Blood clot inspired pore-gradient nanofiber sponge with “outer filtration” and “inner adsorption” bifunction for rapid stop of uncontrolled hemorrhage

Effectively controlling deep non-compressible bleeding remains a major challenge. In this study, by mimicking nanofiber structure and netting blood cells function of fibrin network in blood clots, we develop a novel bioinspired quaternized chitosan nanofiber sponge with distinct blood cells filtration and blood plasma absorption bifunction for rapid hemostasis. The quaternized chitosan nanofiber sponge possesses a unique gradient pore structure with small pores on the outer surface and large pores in the inner part.
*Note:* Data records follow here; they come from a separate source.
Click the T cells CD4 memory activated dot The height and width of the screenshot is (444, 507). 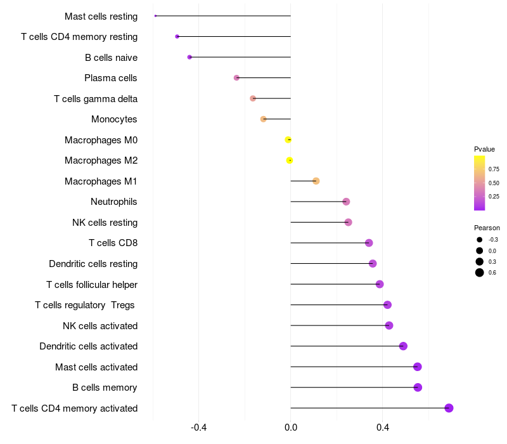[449, 408]
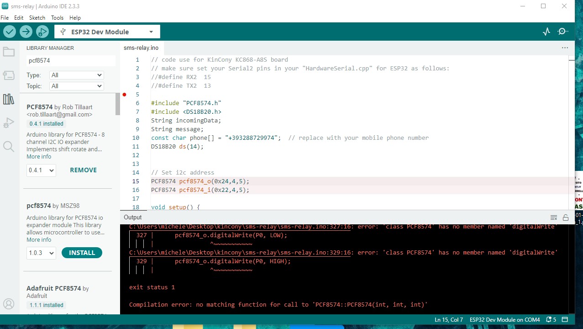Open the Sketch menu
Viewport: 583px width, 329px height.
[x=37, y=17]
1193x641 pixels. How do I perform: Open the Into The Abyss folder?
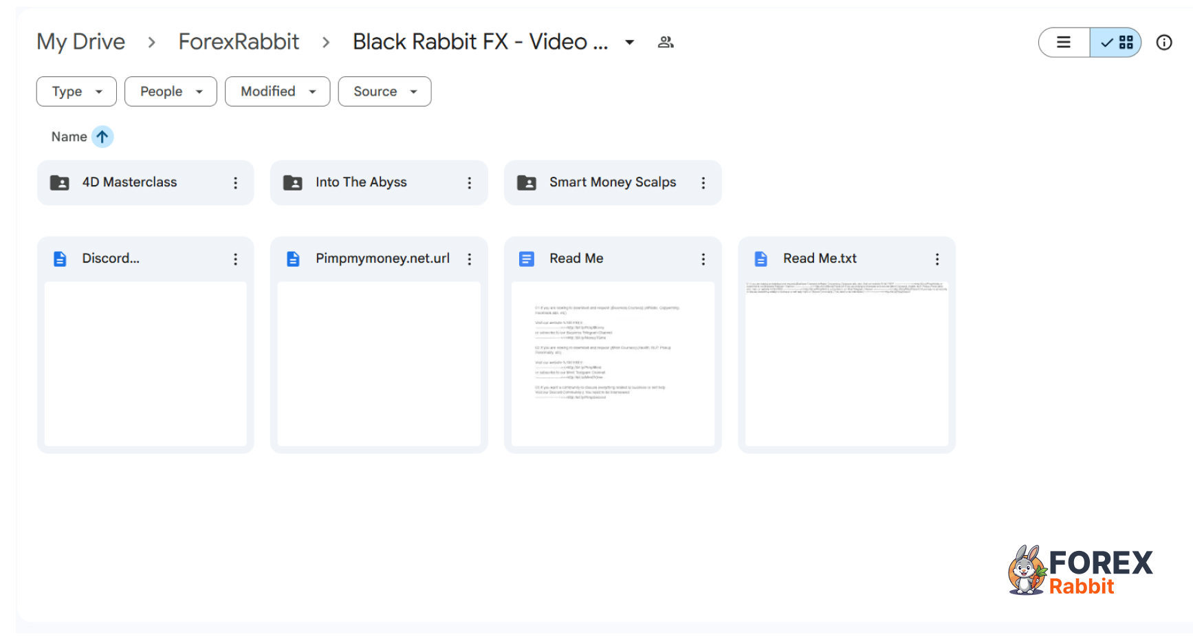point(361,182)
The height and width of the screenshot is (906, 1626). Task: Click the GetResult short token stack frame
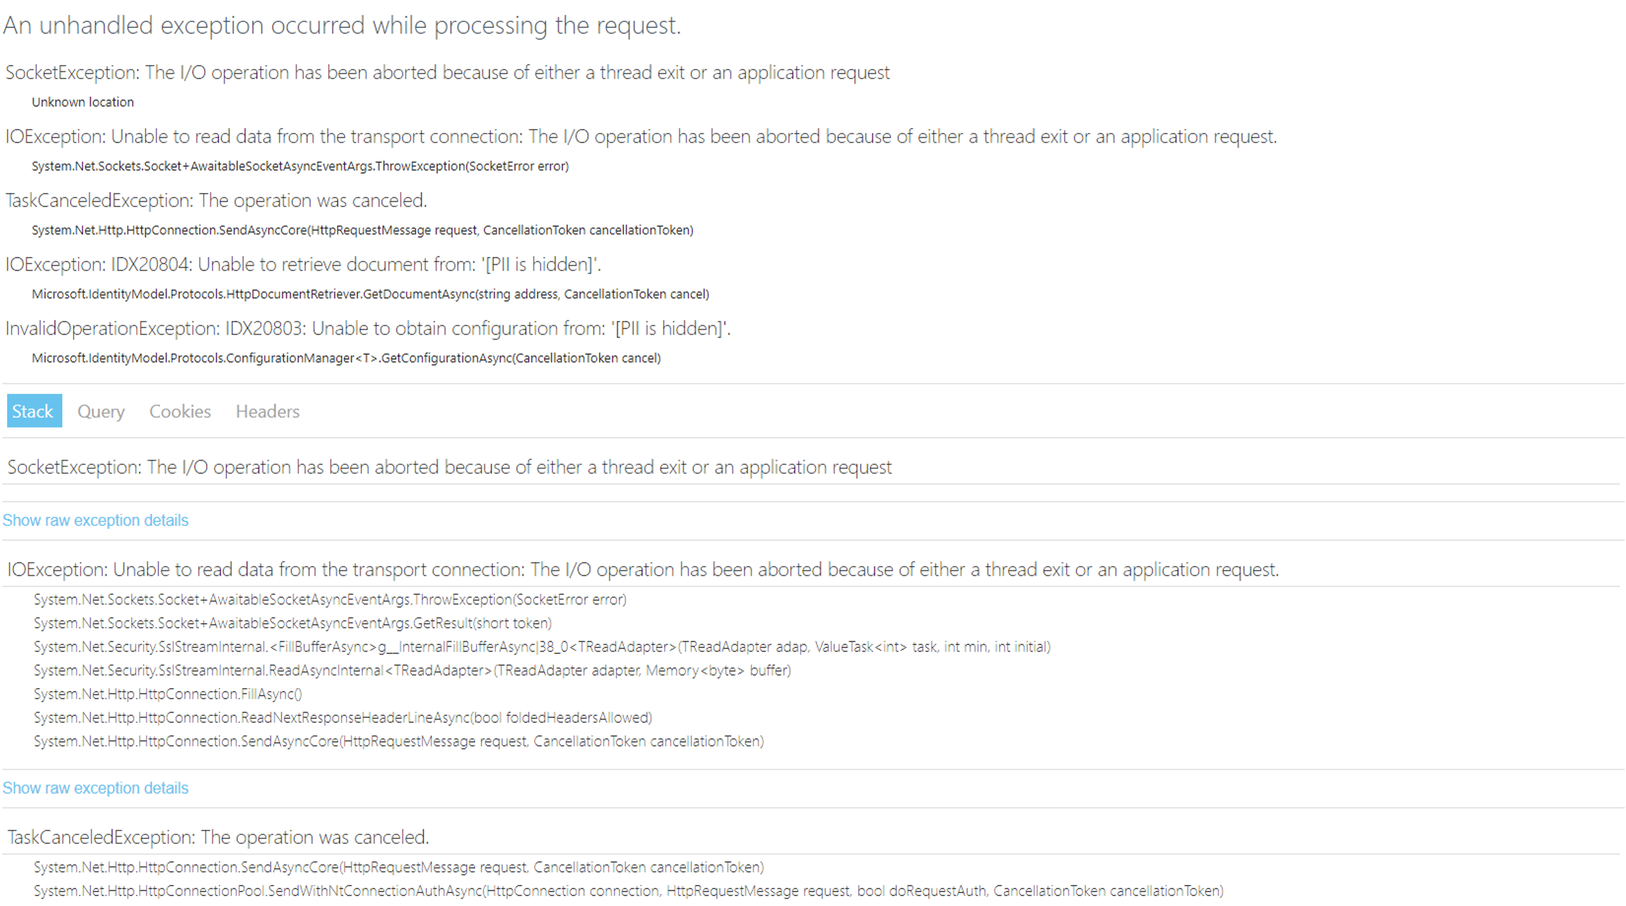pyautogui.click(x=292, y=623)
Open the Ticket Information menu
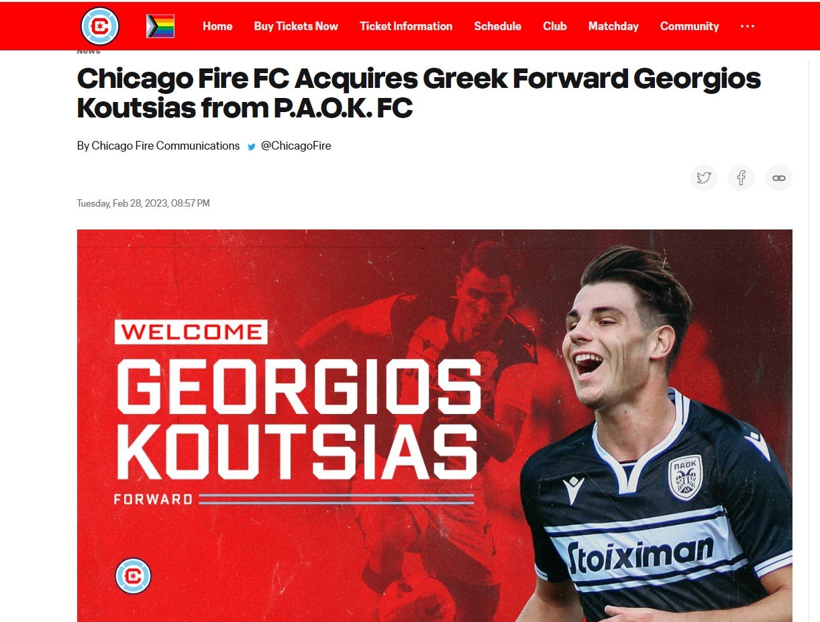Viewport: 820px width, 622px height. coord(406,26)
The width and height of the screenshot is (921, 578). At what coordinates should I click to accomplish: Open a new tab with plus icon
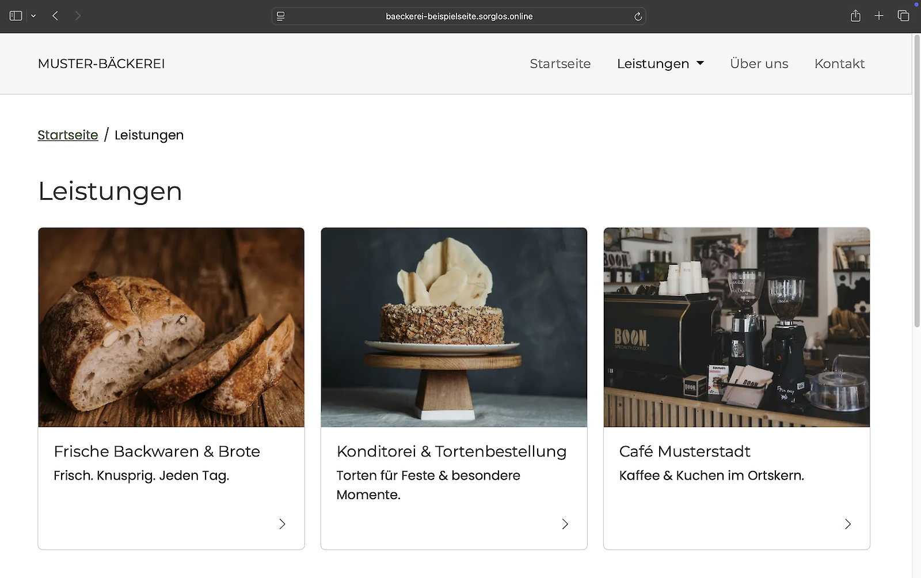[x=879, y=16]
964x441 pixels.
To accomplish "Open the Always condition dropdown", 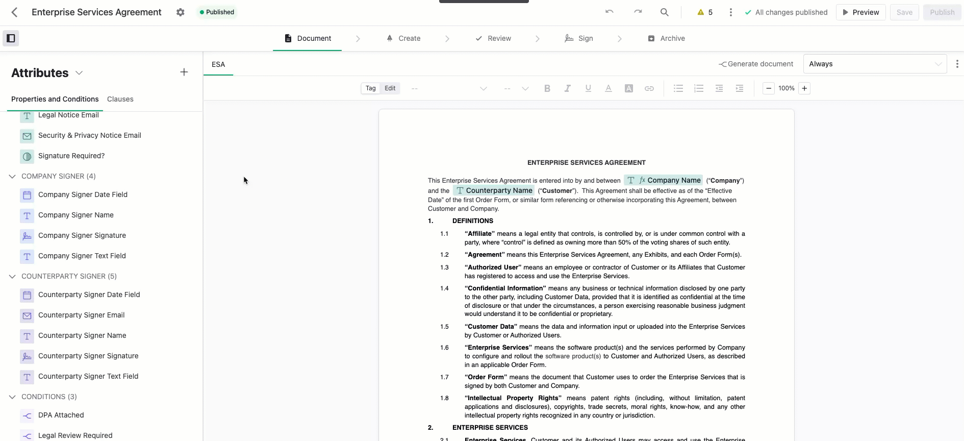I will [874, 64].
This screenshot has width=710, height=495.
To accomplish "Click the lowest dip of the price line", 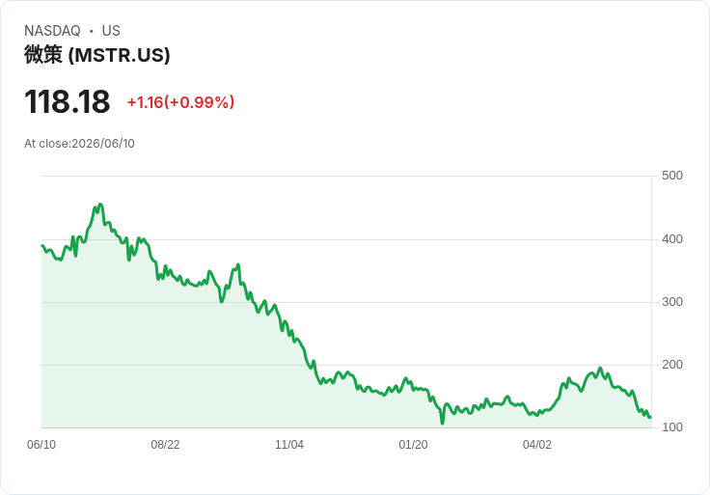I will point(443,423).
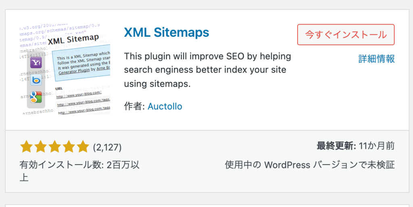Open the 詳細情報 details link
The image size is (413, 207).
pyautogui.click(x=376, y=59)
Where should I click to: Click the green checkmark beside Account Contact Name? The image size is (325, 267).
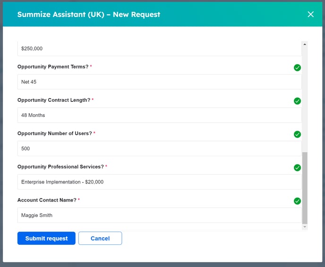[x=297, y=201]
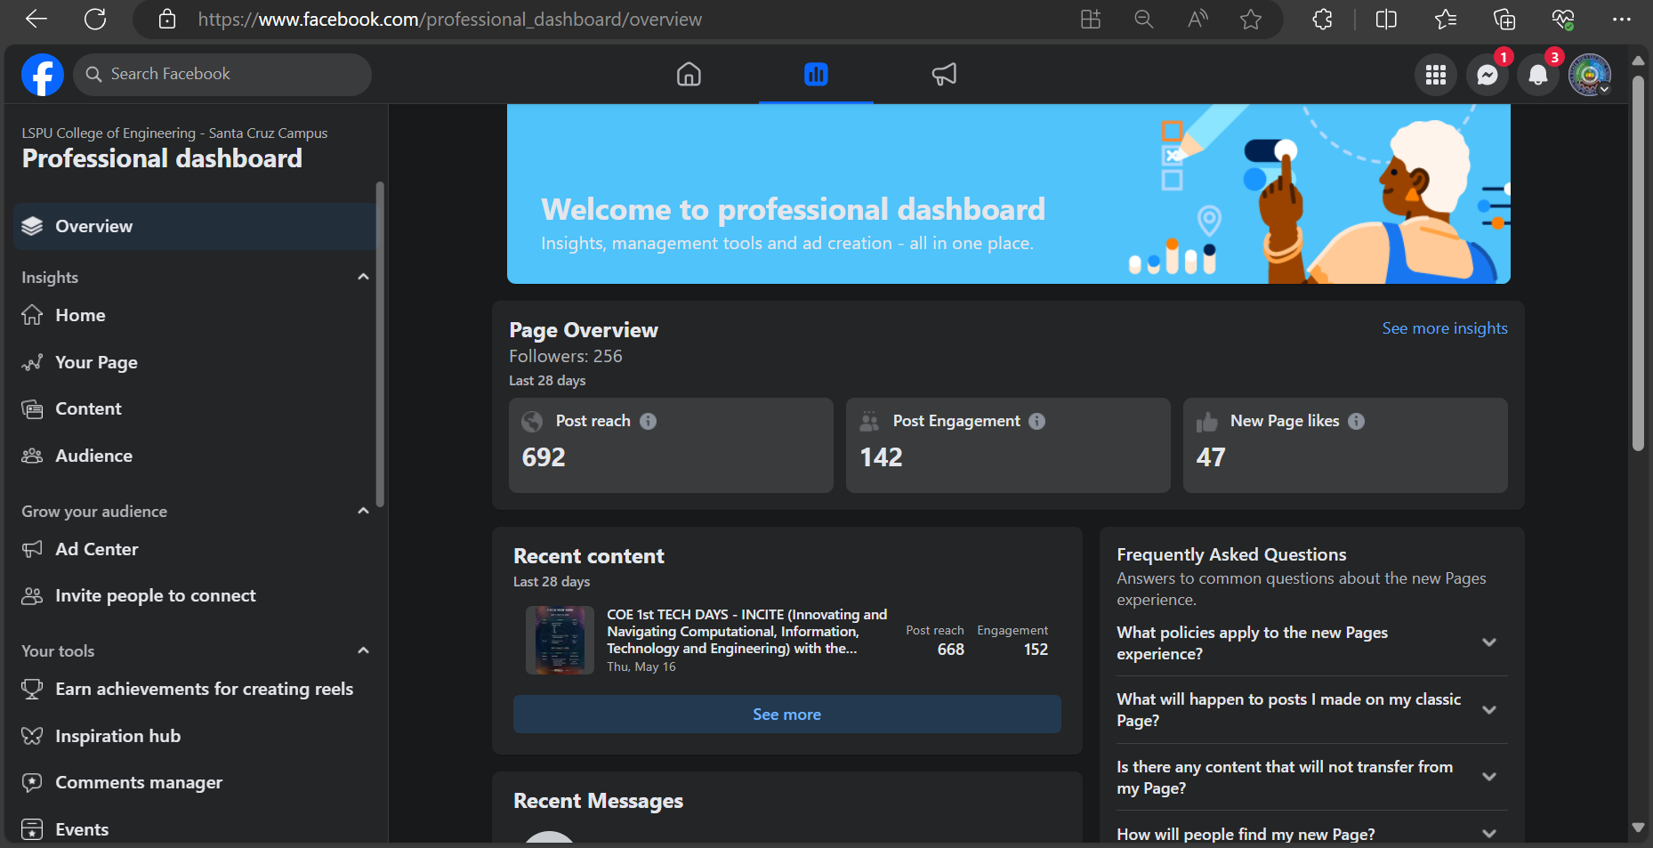This screenshot has width=1653, height=848.
Task: Open the Facebook apps grid menu
Action: 1435,76
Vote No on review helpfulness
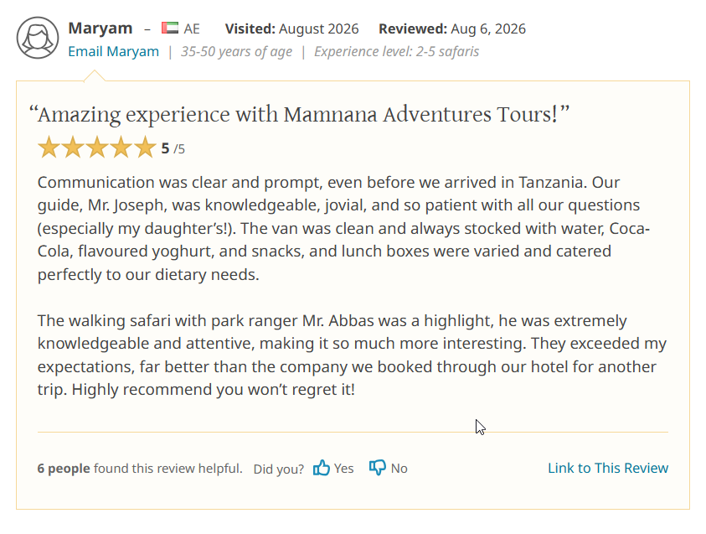Viewport: 706px width, 534px height. pos(389,468)
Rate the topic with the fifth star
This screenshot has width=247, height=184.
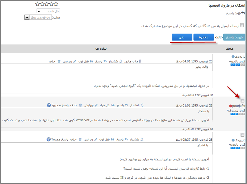pos(38,4)
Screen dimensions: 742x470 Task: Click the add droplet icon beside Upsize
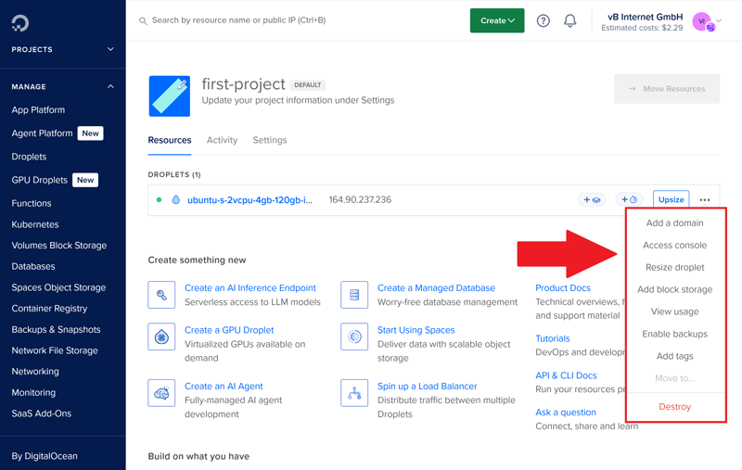(x=630, y=200)
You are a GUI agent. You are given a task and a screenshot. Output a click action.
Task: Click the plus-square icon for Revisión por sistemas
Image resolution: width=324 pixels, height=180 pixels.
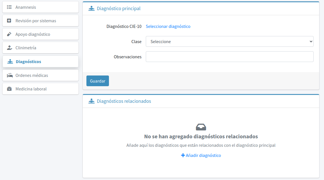tap(9, 21)
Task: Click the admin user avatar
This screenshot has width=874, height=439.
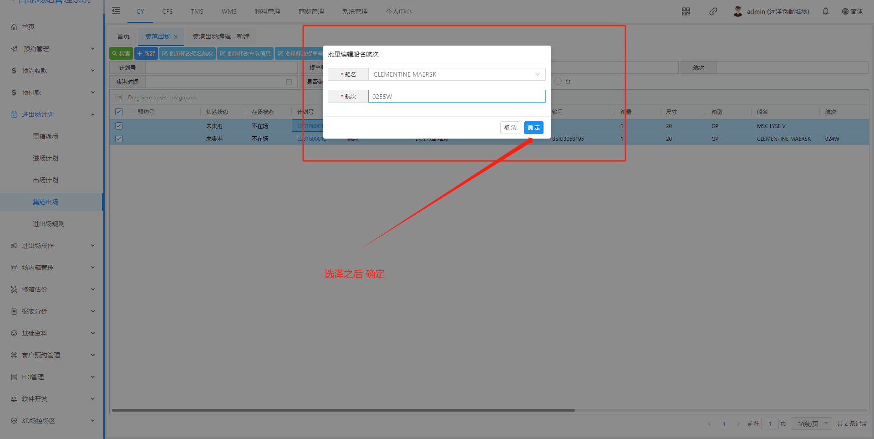Action: coord(737,11)
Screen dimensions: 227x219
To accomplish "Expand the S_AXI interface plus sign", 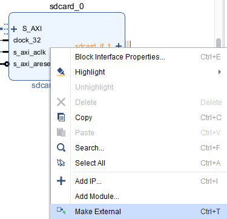I will (14, 29).
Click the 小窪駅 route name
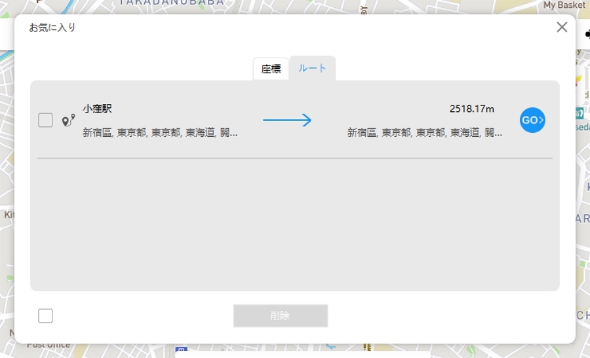590x358 pixels. (x=97, y=109)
The outer small pores effectively capture blood cells with a filtration efficiency as high as 91.7%, while the inner large pores endow with an ultrahigh liquid absorption capacity (93 g/g), surpassing previously reported literature records. The quaternized chitosan nanofiber sponge demonstrates a hemostasis time 2.5 times faster than that of the commercial gelatin® hemostatic sponge when treating the rat liver defect bleeding (noncompressible hemorrhage model). When applied to the rabbit arterial injury bleeding (lethal arterial hemorrhage model), the bioinspired nanofiber sponge achieves bleeding control within only 61.6 s, while both commercial gelatin® hemostatic sponge and commercial collagen® hemostatic sponge fail to stop bleeding even after 240 s. This bioinspired nanofiber sponge derived from the physiological coagulation process may hold great potential for pre-hospital and battlefield first aid.